Data drawn from a collection:
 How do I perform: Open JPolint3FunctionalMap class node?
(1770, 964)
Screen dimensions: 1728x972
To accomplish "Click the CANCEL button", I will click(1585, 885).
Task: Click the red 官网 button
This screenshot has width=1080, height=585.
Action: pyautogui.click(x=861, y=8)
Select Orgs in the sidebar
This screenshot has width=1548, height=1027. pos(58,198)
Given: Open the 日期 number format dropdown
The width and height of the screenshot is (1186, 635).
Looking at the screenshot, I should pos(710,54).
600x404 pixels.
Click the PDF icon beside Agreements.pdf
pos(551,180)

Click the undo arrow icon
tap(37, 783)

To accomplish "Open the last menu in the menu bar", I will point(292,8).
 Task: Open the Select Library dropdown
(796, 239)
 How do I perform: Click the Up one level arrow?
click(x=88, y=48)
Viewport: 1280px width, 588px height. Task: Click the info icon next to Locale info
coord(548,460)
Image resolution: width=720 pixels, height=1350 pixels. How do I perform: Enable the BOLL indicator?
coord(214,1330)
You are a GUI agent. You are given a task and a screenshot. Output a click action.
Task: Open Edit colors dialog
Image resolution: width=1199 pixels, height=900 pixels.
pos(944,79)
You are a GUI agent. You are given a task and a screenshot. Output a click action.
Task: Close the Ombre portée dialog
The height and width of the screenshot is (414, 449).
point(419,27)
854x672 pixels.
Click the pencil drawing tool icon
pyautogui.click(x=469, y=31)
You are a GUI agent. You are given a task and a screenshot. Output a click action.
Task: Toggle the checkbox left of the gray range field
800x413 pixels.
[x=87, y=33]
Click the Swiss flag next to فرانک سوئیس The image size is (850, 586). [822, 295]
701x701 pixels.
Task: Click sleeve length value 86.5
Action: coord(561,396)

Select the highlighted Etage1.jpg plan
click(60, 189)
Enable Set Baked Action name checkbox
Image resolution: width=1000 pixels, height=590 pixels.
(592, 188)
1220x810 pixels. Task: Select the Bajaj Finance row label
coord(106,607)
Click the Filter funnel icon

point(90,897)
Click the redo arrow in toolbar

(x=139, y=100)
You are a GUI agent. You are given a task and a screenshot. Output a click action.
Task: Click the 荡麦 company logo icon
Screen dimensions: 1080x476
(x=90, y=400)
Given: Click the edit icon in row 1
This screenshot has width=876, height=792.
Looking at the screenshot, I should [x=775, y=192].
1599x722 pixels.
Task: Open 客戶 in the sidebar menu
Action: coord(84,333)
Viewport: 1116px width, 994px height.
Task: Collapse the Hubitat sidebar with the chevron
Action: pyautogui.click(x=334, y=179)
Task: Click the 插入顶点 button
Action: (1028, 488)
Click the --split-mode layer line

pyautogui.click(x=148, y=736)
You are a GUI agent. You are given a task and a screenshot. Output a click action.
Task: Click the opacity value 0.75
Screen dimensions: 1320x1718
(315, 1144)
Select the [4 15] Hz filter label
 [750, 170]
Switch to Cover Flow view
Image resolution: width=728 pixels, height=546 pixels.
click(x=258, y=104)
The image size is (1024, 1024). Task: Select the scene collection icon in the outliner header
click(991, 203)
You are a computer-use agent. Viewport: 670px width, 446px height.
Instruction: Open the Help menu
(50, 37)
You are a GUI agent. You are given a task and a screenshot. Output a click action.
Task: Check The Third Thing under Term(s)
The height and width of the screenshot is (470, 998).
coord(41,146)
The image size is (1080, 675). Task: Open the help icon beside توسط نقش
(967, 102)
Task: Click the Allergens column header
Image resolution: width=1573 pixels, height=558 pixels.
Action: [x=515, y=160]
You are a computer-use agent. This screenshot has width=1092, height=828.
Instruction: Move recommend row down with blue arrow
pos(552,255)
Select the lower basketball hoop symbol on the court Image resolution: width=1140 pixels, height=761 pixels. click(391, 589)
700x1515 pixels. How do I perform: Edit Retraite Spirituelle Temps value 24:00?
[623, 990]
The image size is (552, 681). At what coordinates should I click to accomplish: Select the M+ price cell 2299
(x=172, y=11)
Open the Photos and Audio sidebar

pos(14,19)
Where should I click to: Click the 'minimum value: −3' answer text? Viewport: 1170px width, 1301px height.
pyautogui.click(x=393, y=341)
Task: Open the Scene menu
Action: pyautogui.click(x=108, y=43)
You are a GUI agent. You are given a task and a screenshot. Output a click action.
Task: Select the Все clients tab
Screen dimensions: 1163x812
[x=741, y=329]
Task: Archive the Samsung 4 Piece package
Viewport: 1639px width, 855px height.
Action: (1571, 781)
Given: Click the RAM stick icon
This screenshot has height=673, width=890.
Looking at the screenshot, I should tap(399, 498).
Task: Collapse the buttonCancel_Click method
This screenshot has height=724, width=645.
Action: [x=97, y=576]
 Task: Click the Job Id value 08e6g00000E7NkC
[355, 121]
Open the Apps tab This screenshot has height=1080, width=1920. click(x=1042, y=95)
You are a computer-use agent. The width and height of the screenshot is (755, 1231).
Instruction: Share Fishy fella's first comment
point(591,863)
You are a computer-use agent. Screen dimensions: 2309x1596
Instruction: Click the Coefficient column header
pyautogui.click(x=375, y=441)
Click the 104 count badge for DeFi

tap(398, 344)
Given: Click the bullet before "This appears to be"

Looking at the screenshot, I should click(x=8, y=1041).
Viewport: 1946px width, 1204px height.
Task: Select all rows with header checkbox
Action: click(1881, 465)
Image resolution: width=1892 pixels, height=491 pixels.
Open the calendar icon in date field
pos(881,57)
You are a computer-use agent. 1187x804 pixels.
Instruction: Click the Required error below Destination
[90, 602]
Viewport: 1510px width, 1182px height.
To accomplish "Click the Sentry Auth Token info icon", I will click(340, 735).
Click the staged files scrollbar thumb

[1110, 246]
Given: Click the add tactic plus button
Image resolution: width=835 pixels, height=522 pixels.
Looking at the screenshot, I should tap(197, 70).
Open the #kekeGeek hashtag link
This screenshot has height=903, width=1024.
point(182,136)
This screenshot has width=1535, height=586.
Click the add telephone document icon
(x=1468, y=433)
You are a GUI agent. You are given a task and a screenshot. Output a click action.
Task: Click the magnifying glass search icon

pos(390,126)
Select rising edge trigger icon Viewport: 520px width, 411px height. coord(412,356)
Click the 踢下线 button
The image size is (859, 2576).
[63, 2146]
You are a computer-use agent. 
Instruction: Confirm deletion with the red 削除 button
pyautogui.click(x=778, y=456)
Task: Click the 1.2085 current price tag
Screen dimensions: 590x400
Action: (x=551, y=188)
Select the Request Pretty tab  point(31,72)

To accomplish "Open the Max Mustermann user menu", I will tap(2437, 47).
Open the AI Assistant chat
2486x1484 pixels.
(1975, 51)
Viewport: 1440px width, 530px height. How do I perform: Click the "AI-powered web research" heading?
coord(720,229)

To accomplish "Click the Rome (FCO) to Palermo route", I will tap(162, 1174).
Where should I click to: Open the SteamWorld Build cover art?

**PROBLEM:**
Can you write all the items out again, replacing "GUI agent" with "interface agent" and leaving everything else as it is?

**RESPONSE TO THIS EXERCISE:**
 How do I perform: Open JPolint3FunctionalMap class node?
(1770, 964)
Screen dimensions: 1728x972
To accomplish "Click the CANCEL button", I will click(1585, 885).
Task: Click the red 官网 button
This screenshot has width=1080, height=585.
Action: pyautogui.click(x=861, y=8)
Select Orgs in the sidebar
This screenshot has width=1548, height=1027. pos(58,198)
Given: Open the 日期 number format dropdown
The width and height of the screenshot is (1186, 635).
Looking at the screenshot, I should pos(710,54).
600x404 pixels.
Click the PDF icon beside Agreements.pdf
pos(551,180)

Click the undo arrow icon
tap(37, 783)

To accomplish "Open the last menu in the menu bar", I will point(292,8).
 Task: Open the Select Library dropdown
(796, 239)
 How do I perform: Click the Up one level arrow?
click(x=88, y=48)
Viewport: 1280px width, 588px height. Task: Click the info icon next to Locale info
coord(548,460)
Image resolution: width=720 pixels, height=1350 pixels. How do I perform: Enable the BOLL indicator?
coord(214,1330)
You are a interface agent. You are given a task and a screenshot. Output a click action.
Task: Open Edit colors dialog
Image resolution: width=1199 pixels, height=900 pixels.
pos(944,79)
You are a interface agent. You are given a task and a screenshot. Output a click action.
Task: Close the Ombre portée dialog
The height and width of the screenshot is (414, 449).
point(419,27)
854x672 pixels.
Click the pencil drawing tool icon
pyautogui.click(x=469, y=31)
You are a interface agent. You are given a task and a screenshot. Output a click action.
Task: Toggle the checkbox left of the gray range field
800x413 pixels.
[x=87, y=33]
Click the Swiss flag next to فرانک سوئیس The image size is (850, 586). [822, 295]
701x701 pixels.
Task: Click sleeve length value 86.5
Action: coord(561,396)

Select the highlighted Etage1.jpg plan
click(60, 189)
Enable Set Baked Action name checkbox
Image resolution: width=1000 pixels, height=590 pixels.
(592, 188)
1220x810 pixels. Task: Select the Bajaj Finance row label
coord(106,607)
Click the Filter funnel icon

point(90,897)
Click the redo arrow in toolbar

(x=139, y=100)
You are a interface agent. You are given a task and a screenshot. Output a click action.
Task: Click the 荡麦 company logo icon
Screen dimensions: 1080x476
(x=90, y=400)
Given: Click the edit icon in row 1
This screenshot has width=876, height=792.
Looking at the screenshot, I should [x=775, y=192].
1599x722 pixels.
Task: Open 客戶 in the sidebar menu
Action: coord(84,333)
Viewport: 1116px width, 994px height.
Task: Collapse the Hubitat sidebar with the chevron
Action: pyautogui.click(x=334, y=179)
Task: Click the 插入顶点 button
Action: (1028, 488)
Click the --split-mode layer line

pyautogui.click(x=148, y=736)
You are a interface agent. You are given a task and a screenshot. Output a click action.
Task: Click the opacity value 0.75
Screen dimensions: 1320x1718
(315, 1144)
Select the [4 15] Hz filter label
 [750, 170]
Switch to Cover Flow view
Image resolution: width=728 pixels, height=546 pixels.
click(x=258, y=104)
The image size is (1024, 1024). Task: Select the scene collection icon in the outliner header
click(991, 203)
You are a computer-use agent. Viewport: 670px width, 446px height.
Instruction: Open the Help menu
(50, 37)
You are a interface agent. You are given a task and a screenshot. Output a click action.
Task: Check The Third Thing under Term(s)
The height and width of the screenshot is (470, 998).
coord(41,146)
The image size is (1080, 675). Task: Open the help icon beside توسط نقش
(967, 102)
Task: Click the Allergens column header
Image resolution: width=1573 pixels, height=558 pixels.
Action: [x=515, y=160]
You are a computer-use agent. This screenshot has width=1092, height=828.
Instruction: Move recommend row down with blue arrow
pos(552,255)
Select the lower basketball hoop symbol on the court Image resolution: width=1140 pixels, height=761 pixels. click(391, 589)
700x1515 pixels. How do I perform: Edit Retraite Spirituelle Temps value 24:00?
[623, 990]
The image size is (552, 681). At what coordinates should I click to accomplish: Select the M+ price cell 2299
(x=172, y=11)
Open the Photos and Audio sidebar

pos(14,19)
Where should I click to: Click the 'minimum value: −3' answer text? Viewport: 1170px width, 1301px height.
pyautogui.click(x=393, y=341)
Task: Open the Scene menu
Action: pyautogui.click(x=108, y=43)
You are a interface agent. You are given a task and a screenshot. Output a click action.
Task: Select the Все clients tab
Screen dimensions: 1163x812
[x=741, y=329]
Task: Archive the Samsung 4 Piece package
Viewport: 1639px width, 855px height.
Action: (1571, 781)
Given: Click the RAM stick icon
This screenshot has height=673, width=890.
Looking at the screenshot, I should tap(399, 498).
Task: Collapse the buttonCancel_Click method
This screenshot has height=724, width=645.
Action: [x=97, y=576]
 Task: Click the Job Id value 08e6g00000E7NkC
[355, 121]
Open the Apps tab This screenshot has height=1080, width=1920. click(x=1042, y=95)
You are a computer-use agent. The width and height of the screenshot is (755, 1231).
Instruction: Share Fishy fella's first comment
point(591,863)
You are a computer-use agent. Screen dimensions: 2309x1596
Instruction: Click the Coefficient column header
pyautogui.click(x=375, y=441)
Click the 104 count badge for DeFi

tap(398, 344)
Given: Click the bullet before "This appears to be"

Looking at the screenshot, I should click(x=8, y=1041).
Viewport: 1946px width, 1204px height.
Task: Select all rows with header checkbox
Action: click(1881, 465)
Image resolution: width=1892 pixels, height=491 pixels.
Open the calendar icon in date field
pos(881,57)
You are a computer-use agent. 1187x804 pixels.
Instruction: Click the Required error below Destination
[90, 602]
Viewport: 1510px width, 1182px height.
To accomplish "Click the Sentry Auth Token info icon", I will click(340, 735).
Click the staged files scrollbar thumb

[1110, 246]
Given: Click the add tactic plus button
Image resolution: width=835 pixels, height=522 pixels.
Looking at the screenshot, I should tap(197, 70).
Open the #kekeGeek hashtag link
This screenshot has height=903, width=1024.
point(182,136)
This screenshot has width=1535, height=586.
Click the add telephone document icon
(x=1468, y=433)
You are a interface agent. You are given a task and a screenshot. Output a click action.
Task: Click the magnifying glass search icon

pos(390,126)
Select rising edge trigger icon Viewport: 520px width, 411px height. coord(412,356)
Click the 踢下线 button
The image size is (859, 2576).
[63, 2146]
You are a computer-use agent. 
Instruction: Confirm deletion with the red 削除 button
pyautogui.click(x=778, y=456)
Task: Click the 1.2085 current price tag
Screen dimensions: 590x400
Action: (x=551, y=188)
Select the Request Pretty tab  point(31,72)

To accomplish "Open the Max Mustermann user menu", I will tap(2437, 47).
Open the AI Assistant chat
2486x1484 pixels.
(1975, 51)
Viewport: 1440px width, 530px height. How do I perform: Click the "AI-powered web research" heading?
coord(720,229)

To accomplish "Click the Rome (FCO) to Palermo route", I will tap(162, 1174).
Where should I click to: Open the SteamWorld Build cover art?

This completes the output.